When I originally blogged about sending tweets based on my RSS feed I was vaguely annoyed by some of the limitations. I assumed I was forced to either send a tweet for new Posts, there is actually a Power Automate template for this scenario, or I could send a tweet based on the oldest entry in my RSS feed. Here is what I came up with for my Power Automate flow for tweeting the oldest entry:
string(last(Body('List_all_RSS_feed_items'))['title']) string(last(Body('List_all_RSS_feed_items'))['primaryLink'])
As I noted previously, this couple of lines of code displays the title and the primary link of the last array item in the list of all RSS feed items, and frankly it works well. However, I wanted to improve on this idea just a bit.
I know that my main site RSS feed contains references to 20 blog posts (this is configurable in DasBlog Core), and my goal was to send a tweet about one of these old posts, but to have the selection of the post be random. So my first task was to initialize a variable with a random number that represented the blog post I want to reference (full confession I am still not sure if this is zero based array).
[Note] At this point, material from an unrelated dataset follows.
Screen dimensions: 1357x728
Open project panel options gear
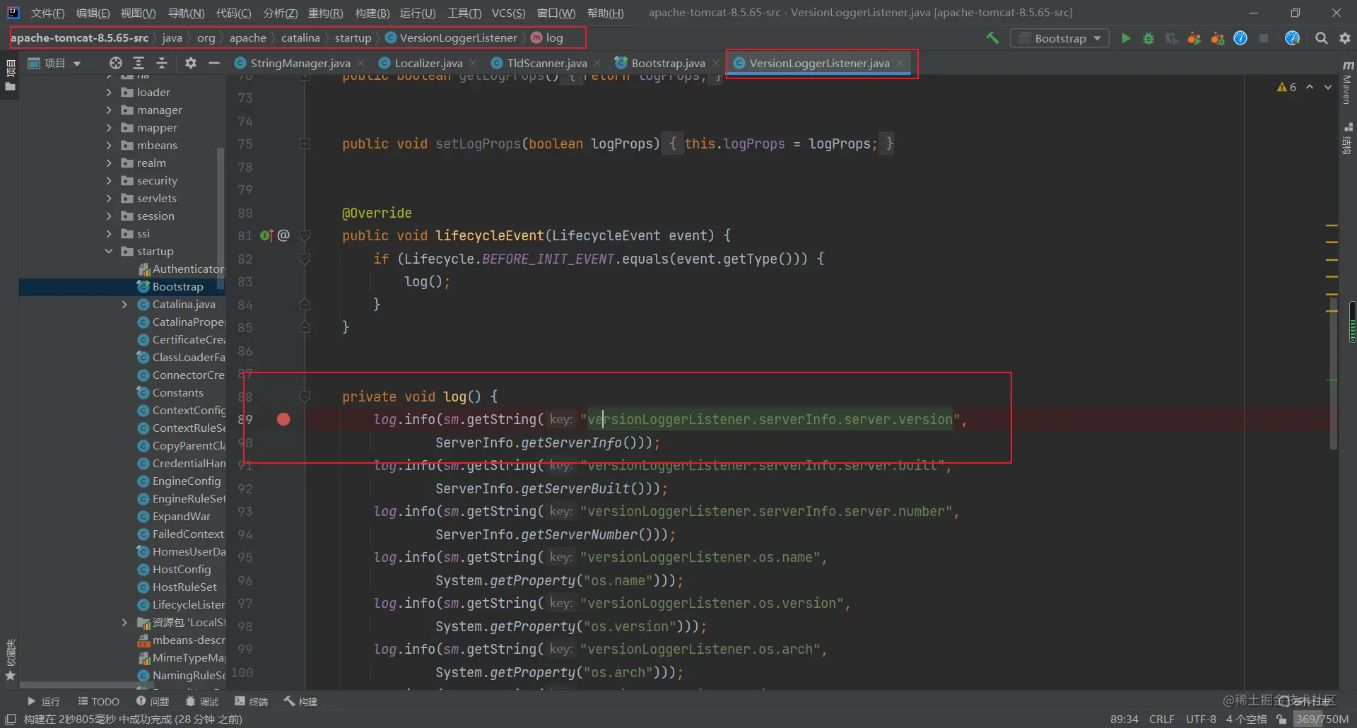(190, 63)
Here is the code for that:
rand(2, 19)
Ok, that was simple enough but how do I use that random value in the Post a tweet portion of the Power Automate flow? In the image below you should see that I name this initialized random variable INDEX for later reference, and it looks like this:
So the magic sauce is really in the Post a tweet section which references the random variable (INDEX) as follows:
A recent post: last(take(Body('List_all_RSS_feed_items'), variables('INDEX')))['title'] last(take(Body('List_all_RSS_feed_items'), variables('INDEX')))['primaryLink']
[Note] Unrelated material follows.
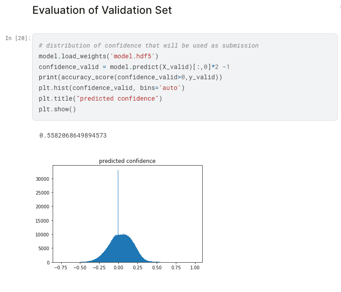The image size is (341, 292).
Task: Click the 'model.hdf5' string in code
Action: (133, 56)
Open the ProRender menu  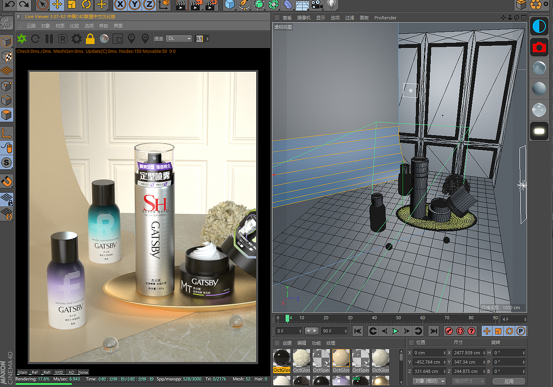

So how do you read this? Let’s assume the random number is 5, our code will then take the first 5 posts in the RSS list and then select the last one in the list. Your tweet then contains the title and primary link of the randomly selected 5th item in your RSS feed.
This seems rather convoluted but I got there in the end, suggestions are certainly welcome!
n.b. It looks like Microsoft Flow was renamed to Microsoft Power Automate (apparently naming things is really hard).